Out-Law News 2 min. read

UK proposes introduction of carbon tax for emission prices in no-deal Brexit scenario


The UK government is planning to introduce a carbon tax to apply across the UK in order to meet carbon emission pricing commitments, should there be no deal with the EU over the terms of Brexit.

In the latest in a string of technical notices published to prepare for a no-deal scenario, the government said it would initially meet existing carbon pricing commitments through the tax system, starting in 2019. The new carbon price would apply across the UK, including in Northern Ireland.

The technical notice focused on the implications of the UK leaving the EU’s Emissions Trading System (ETS). The ETS applies to power stations, oil refineries and manufacturers as well as to aviation.

Participating operators are required to develop plans to monitor their emissions in accordance with the European Commission’s Monitoring and Reporting Regulation, and produce annual emissions reports. Operators receive or buy emissions allowances, which they can trade if needed, and must surrender enough allowances to cover their emissions at the end of each year.

UK-based organisations currently participating in the ETS would be excluded from doing so after a no deal Brexit, and the government said it would remove legislative requirements relating to the surrender of emissions allowances.

It would retain current monitoring, reporting and verification arrangements in order to maintain continuity.

Environmental law expert Georgie Messent of Pinsent Masons, the law firm behind Out-Law.com, said: “The UK government has been a very strong supporter of the EU ETS and has also used various other mechanisms to try to drive carbon reduction and energy saving commitments from UK corporations."

“The suggestion of a carbon tax instead of the EU ETS is reflective of the government’s move away from cap and trade schemes and towards direct taxes. On the positive side, as the EU ETS has been so oversupplied with EU allowances, a carbon tax in the UK may actually be a more effective driver of behavioural change in the long term. We do however need certainty for UK operators as soon as possible,” Messent said.

The dates for companies to report emissions and surrender allowances for the 2018 compliance year were brought forward to ensure there was no impact from a no deal scenario. However the government said any ETS allowances issued for the 2019 year could not be used by UK operators to meet 2018 compliance obligations.

The government said leaving the EU made no change to its “deep commitment” to tackle climate change and the UK’s Climate Change Act would be unaffected by Brexit.

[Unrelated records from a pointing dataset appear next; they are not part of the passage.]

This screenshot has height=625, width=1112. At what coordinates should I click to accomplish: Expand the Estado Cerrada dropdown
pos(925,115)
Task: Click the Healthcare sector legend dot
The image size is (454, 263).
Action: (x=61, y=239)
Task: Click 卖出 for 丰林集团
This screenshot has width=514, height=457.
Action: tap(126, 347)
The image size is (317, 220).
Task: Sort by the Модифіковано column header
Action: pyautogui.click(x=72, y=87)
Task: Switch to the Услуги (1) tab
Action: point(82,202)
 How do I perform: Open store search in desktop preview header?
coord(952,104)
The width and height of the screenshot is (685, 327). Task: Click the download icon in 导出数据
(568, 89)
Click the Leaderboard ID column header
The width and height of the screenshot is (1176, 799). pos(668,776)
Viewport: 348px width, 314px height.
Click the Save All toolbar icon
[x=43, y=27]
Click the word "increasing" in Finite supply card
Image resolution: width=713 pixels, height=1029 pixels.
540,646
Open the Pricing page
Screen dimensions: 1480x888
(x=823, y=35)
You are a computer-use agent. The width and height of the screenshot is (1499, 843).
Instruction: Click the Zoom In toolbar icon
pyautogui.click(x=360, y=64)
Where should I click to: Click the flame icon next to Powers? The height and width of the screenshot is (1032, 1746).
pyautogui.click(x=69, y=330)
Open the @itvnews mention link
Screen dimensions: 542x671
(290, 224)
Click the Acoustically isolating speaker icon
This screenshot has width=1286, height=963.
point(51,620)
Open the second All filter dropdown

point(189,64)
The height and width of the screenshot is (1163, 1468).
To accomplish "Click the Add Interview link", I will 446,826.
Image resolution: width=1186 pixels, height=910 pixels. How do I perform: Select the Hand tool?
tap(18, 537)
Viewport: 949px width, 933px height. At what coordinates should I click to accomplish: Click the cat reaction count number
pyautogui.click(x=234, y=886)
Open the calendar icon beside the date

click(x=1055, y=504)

“The UK will remain a party to international climate change agreements and its commitment to them will remain as strong as ever and will be unaffected by EU exit. The UK will therefore continue to take ambitious steps to reduce greenhouse gas emissions, and the UK’s Clean Growth Strategy highlights our policies and proposals for doing so,” the notice said.

The publication of the technical notice comes in the wake of a UN report which called for “unprecedented change” to keep global warming to 1.5 °C. This week UK energy and clean growth minister Claire Perry wrote to the independent Committee on Climate Change asking for its advice (2 page / 174KB PDF) on ways to reduce carbon emissions.